Purpose: Natural language processing (NLP) can be used for automatic flagging of radiology reports. We assessed deep learning models for classifying non-English head CT reports.
Methods: We retrospectively collected head CT reports (2011-2018). Reports were signed in Hebrew. Emergency department (ED) reports of adult patients from January to February for each year (2013-2018) were manually labeled. All other reports were used to pre-train an embedding layer. We explored two use cases: (1) general labeling use case, in which reports were labeled as normal vs. pathological; (2) specific labeling use case, in which reports were labeled as with and without intra-cranial hemorrhage. We tested long short-term memory (LSTM) and LSTM-attention (LSTM-ATN) networks for classifying reports. We also evaluated the improvement of adding Word2Vec word embedding. Deep learning models were compared with a bag-of-words (BOW) model.
Results: We retrieved 176,988 head CT reports for pre-training. We manually labeled 7784 reports as normal (46.3%) or pathological (53.7%), and 7.1% with intra-cranial hemorrhage. For the general labeling, LSTM-ATN-Word2Vec showed the best results (AUC = 0.967 ± 0.006, accuracy 90.8% ± 0.01). For the specific labeling, all methods showed similar accuracies between 95.0 and 95.9%. Both LSTM-ATN-Word2Vec and BOW had the highest AUC (0.970).
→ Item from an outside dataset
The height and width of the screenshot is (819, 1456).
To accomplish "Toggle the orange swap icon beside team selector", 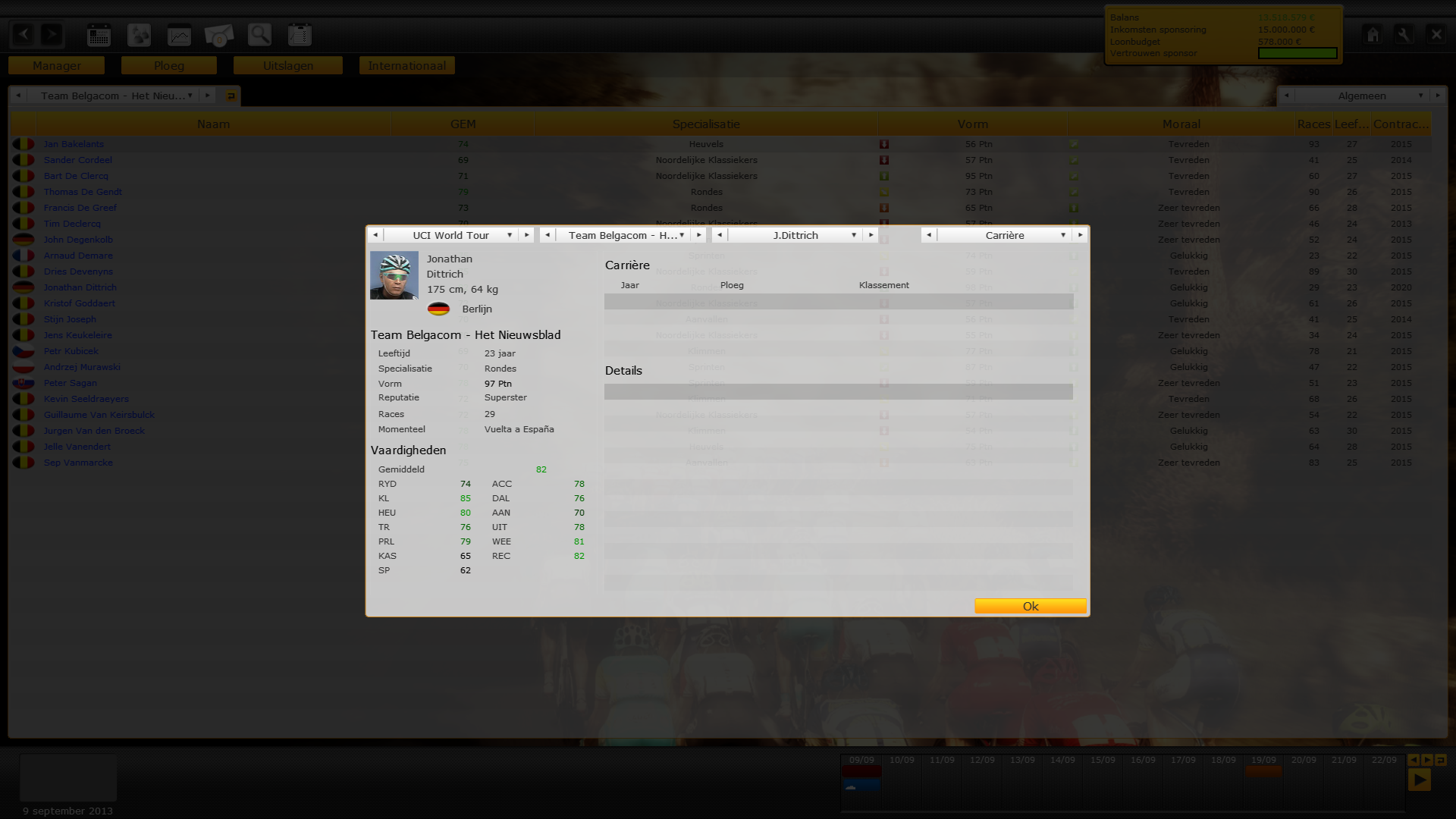I will click(x=231, y=96).
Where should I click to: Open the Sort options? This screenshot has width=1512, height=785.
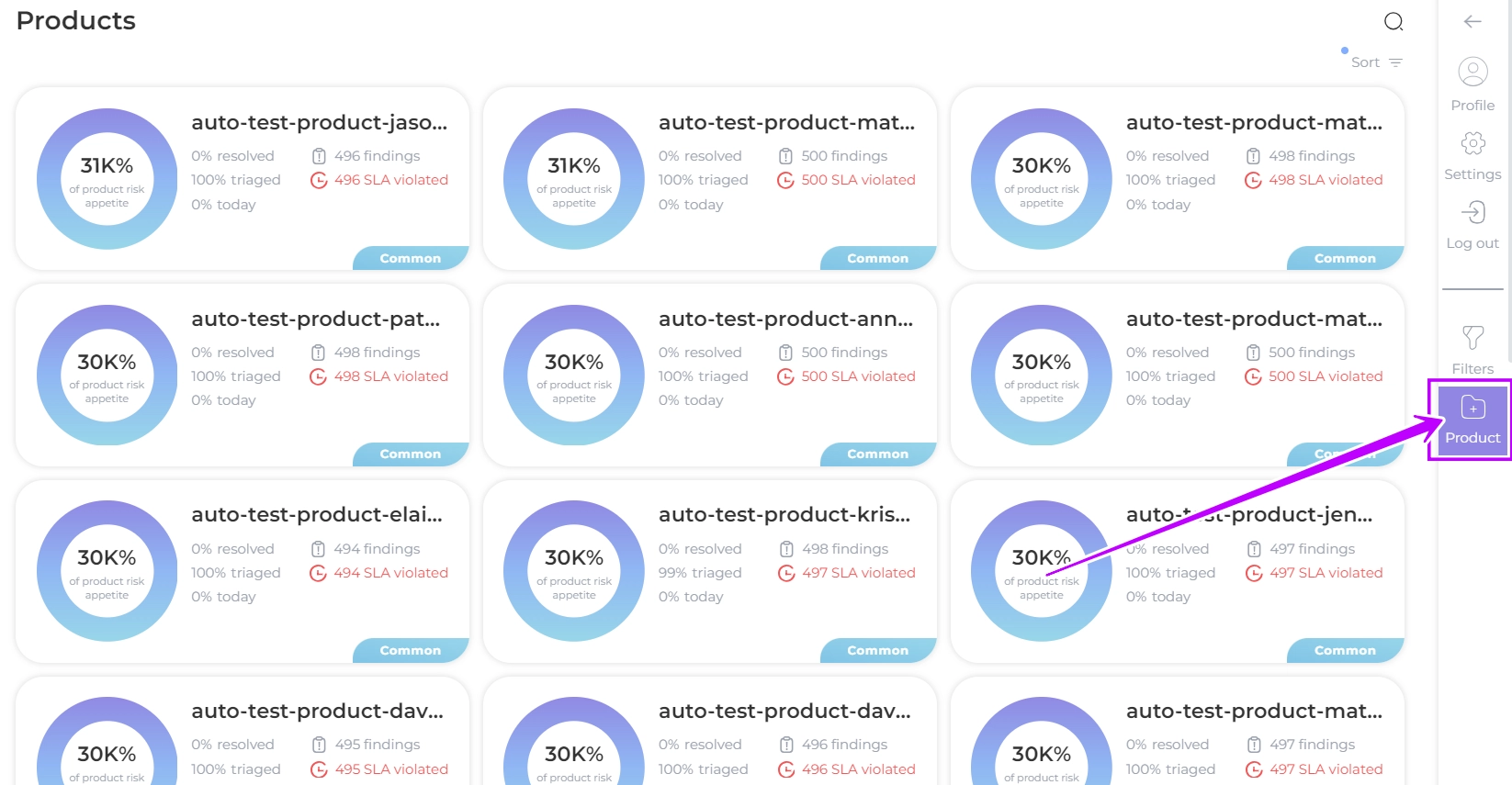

Conclusion: For a general use case, word embedding using a large cohort of non-English head CT reports and ATN improves NLP performance. For a more specific task, BOW and deep learning showed similar results. Models should be explored and tailored to the NLP task.
Keywords: Attention; Deep learning; Emergency service, hospital; Natural language processing; Tomography, X-ray computed.